S. R.: Em 1970 houve a tentativa de se estabelecer a censura prévia para a totalidade dos livros publicados no Brasil. A reação adversa de editores, escritores, intelectuais e associações da sociedade civil foi grande. Liderando a oposição à censura prévia para livros destacaram-se Jorge Amado e Érico Veríssimo, líderes também de vendagens na época, que declararam publicamente “em nenhuma circunstância mandaremos os originais de nossos livros aos censores, nós preferimos parar de publicar no Brasil e só publicar no exterior”. A incisiva reação contra o estabelecimento da censura prévia para livros e publicações em geral levou o governo a recuar e a publicar uma nova Instrução isentado de verificação prévia as publicações e exteriorizações de caráter estritamente filosófico, científico, técnico e didático, bem como as que não versarem sobre temas referentes ao sexo, moralidade pública e bons costumes.

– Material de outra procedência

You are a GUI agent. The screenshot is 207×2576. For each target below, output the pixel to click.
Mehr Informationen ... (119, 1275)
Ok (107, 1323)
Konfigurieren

Foi um avanço democrático conseguido pelas forças sociais do momento, mas é claro também que os limites para decidir se um texto enfoca ou não, tangencia ou não, temas de moralidade pública, bons costumes ou sexo, são limites bastante móveis e essa mobilidade permitiu que relevantes obras – teóricas, conceituais e ficcionais – fossem alvo de rigorosos atos censórios.
C. P.: Quais são as particularidades que a senhora observa entre o contexto dos anos de chumbo e o contexto atual em que a legislação exige autorização prévia para a publicação de biografias, cuja querela o STF promete resolver?
S. R.: Os 21 anos de ditadura militar deixaram muitas sequelas na sociedade brasileira – uma delas é o não enraizamento dos valores democráticos como sendo essenciais, como sendo valores inegociáveis. É preciso estar atento e vigilante para perceber e coibir atitudes cerceadoras da liberdade de expressão e de opinião como essa que defende a necessidade de autorização do biografado ou de seus familiares para publicação de biografias.
“Não resta dúvida de que o livro de Sandra Reimão traz uma significativa contribuição ao estudo da censura no Brasil após o golpe de 1964, particularmente a livros. Passa a ser uma obra de referência sobre o tema, além de apontar várias possibilidades de pesquisas a partir de trilhas abertas pelos dados e análises apresentados” (Flamarion Maués).